=== Section Start ===

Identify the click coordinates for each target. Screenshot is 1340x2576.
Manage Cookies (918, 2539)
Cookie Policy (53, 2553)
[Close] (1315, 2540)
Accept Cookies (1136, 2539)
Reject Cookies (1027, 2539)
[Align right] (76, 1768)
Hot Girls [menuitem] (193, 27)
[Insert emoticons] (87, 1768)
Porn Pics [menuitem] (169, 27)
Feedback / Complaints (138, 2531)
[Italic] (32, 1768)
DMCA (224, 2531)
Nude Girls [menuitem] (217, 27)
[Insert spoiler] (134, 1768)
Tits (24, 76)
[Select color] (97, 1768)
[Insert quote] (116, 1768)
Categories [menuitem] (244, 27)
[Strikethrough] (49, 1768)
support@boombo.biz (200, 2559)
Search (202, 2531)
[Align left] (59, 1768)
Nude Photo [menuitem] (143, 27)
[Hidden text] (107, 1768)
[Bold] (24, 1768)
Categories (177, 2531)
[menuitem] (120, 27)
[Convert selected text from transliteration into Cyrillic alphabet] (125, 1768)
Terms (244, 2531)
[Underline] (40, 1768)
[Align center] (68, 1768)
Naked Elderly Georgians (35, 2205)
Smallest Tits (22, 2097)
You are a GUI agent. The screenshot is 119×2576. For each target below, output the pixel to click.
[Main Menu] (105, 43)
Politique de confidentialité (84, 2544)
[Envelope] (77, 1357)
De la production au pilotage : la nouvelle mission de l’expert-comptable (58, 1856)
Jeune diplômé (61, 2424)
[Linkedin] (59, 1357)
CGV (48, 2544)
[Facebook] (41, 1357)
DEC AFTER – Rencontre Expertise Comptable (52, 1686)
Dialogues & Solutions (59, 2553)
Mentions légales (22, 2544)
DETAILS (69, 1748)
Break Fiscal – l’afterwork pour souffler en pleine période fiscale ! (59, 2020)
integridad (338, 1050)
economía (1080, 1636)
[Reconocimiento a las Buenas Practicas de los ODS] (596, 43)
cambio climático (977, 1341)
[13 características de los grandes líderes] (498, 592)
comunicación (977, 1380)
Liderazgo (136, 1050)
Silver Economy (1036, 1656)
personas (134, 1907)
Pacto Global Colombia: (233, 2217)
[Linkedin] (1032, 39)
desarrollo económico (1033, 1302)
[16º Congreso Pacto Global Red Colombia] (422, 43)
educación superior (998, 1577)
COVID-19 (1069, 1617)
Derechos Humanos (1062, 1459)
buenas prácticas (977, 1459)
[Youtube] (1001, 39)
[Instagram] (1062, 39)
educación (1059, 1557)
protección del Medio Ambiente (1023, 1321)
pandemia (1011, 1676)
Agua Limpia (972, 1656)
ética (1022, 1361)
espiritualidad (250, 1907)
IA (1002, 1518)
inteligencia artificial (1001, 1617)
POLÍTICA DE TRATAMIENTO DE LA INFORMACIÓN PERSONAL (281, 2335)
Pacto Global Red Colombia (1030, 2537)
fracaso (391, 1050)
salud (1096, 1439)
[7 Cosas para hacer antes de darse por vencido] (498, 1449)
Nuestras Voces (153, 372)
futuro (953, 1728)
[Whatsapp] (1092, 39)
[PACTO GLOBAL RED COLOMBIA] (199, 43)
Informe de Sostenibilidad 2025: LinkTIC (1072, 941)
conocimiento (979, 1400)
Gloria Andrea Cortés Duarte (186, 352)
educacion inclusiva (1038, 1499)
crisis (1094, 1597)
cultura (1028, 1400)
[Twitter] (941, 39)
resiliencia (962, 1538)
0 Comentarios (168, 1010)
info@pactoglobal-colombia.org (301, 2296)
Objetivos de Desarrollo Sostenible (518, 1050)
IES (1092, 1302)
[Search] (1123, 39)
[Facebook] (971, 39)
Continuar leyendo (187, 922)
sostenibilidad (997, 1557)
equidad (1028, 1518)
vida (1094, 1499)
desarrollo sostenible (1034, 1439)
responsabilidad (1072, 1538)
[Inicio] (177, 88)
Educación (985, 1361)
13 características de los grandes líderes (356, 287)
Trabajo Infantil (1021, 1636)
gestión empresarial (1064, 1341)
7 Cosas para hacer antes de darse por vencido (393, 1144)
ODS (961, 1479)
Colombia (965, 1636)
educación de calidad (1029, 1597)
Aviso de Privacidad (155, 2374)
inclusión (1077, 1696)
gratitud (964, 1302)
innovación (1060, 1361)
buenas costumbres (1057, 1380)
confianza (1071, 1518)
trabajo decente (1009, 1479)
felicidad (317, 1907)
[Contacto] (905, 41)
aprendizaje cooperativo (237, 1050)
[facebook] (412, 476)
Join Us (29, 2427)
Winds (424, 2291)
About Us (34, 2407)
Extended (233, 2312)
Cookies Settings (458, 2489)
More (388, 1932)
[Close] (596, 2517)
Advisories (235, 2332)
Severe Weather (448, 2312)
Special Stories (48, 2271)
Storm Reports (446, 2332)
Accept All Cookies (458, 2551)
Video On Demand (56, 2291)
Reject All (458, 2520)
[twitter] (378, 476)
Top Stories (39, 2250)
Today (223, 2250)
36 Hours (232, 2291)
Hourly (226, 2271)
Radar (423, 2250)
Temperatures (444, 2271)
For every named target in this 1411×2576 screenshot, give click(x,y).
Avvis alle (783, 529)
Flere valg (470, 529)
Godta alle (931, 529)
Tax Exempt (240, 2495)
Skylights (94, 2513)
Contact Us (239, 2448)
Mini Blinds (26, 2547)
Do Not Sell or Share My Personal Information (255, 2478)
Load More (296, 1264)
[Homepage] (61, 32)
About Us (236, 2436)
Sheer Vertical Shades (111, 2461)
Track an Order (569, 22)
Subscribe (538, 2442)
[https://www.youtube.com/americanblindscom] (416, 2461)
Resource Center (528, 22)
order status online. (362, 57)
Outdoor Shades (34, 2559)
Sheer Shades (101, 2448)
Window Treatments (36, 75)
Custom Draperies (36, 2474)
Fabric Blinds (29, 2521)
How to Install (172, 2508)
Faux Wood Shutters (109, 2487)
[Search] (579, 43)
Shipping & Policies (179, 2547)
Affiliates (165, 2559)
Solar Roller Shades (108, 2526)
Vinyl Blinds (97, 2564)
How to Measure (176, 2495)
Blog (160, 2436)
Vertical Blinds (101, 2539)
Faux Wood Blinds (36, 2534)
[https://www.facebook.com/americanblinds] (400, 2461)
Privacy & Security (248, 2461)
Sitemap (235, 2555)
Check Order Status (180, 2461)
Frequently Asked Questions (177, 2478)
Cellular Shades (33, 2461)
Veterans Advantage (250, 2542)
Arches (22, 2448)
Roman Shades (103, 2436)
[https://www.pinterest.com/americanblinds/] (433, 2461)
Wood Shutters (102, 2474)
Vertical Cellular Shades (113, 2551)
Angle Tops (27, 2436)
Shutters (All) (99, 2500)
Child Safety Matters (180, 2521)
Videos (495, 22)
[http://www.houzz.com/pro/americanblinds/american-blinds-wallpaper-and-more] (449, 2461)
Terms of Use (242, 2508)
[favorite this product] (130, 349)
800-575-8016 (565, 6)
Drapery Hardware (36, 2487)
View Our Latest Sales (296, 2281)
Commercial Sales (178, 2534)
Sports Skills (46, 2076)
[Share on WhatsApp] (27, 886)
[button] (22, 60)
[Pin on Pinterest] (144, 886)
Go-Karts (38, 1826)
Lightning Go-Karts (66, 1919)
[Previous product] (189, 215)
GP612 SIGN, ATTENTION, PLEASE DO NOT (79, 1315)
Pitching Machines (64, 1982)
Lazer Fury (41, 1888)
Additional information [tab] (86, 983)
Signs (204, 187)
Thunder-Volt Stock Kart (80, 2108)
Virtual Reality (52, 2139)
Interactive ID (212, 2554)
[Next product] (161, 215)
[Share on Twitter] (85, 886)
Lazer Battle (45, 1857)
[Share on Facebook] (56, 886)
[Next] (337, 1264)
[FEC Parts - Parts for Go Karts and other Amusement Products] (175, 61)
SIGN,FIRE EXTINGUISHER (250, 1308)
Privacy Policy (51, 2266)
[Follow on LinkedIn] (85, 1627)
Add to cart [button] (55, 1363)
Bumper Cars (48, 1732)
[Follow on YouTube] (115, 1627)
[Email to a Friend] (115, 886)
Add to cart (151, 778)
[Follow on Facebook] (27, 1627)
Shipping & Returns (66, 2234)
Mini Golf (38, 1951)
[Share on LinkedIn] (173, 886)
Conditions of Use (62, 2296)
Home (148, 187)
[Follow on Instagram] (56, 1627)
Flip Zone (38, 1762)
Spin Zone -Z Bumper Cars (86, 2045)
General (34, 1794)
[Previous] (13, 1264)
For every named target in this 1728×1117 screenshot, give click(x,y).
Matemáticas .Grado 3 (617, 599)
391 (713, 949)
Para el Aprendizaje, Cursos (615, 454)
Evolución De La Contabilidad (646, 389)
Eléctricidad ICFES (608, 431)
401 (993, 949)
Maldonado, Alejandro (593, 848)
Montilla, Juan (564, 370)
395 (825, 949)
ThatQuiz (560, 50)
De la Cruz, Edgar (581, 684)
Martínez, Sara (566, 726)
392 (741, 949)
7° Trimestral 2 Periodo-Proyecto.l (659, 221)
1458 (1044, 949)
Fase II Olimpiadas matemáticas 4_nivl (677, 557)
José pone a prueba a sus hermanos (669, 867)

=== Section End ===

TRY IT:
Please, from the entries above, set down exactly the lines from the one containing "Shipping & Returns (66, 2234)" through the one containing "392 (741, 949)", and only those.

TASK RESULT:
Shipping & Returns (66, 2234)
Mini Golf (38, 1951)
[Share on LinkedIn] (173, 886)
Conditions of Use (62, 2296)
Home (148, 187)
[Follow on Instagram] (56, 1627)
Flip Zone (38, 1762)
Spin Zone -Z Bumper Cars (86, 2045)
General (34, 1794)
[Previous] (13, 1264)
For every named target in this 1728×1117 screenshot, give click(x,y).
Matemáticas .Grado 3 (617, 599)
391 (713, 949)
Para el Aprendizaje, Cursos (615, 454)
Evolución De La Contabilidad (646, 389)
Eléctricidad ICFES (608, 431)
401 (993, 949)
Maldonado, Alejandro (593, 848)
Montilla, Juan (564, 370)
395 (825, 949)
ThatQuiz (560, 50)
De la Cruz, Edgar (581, 684)
Martínez, Sara (566, 726)
392 (741, 949)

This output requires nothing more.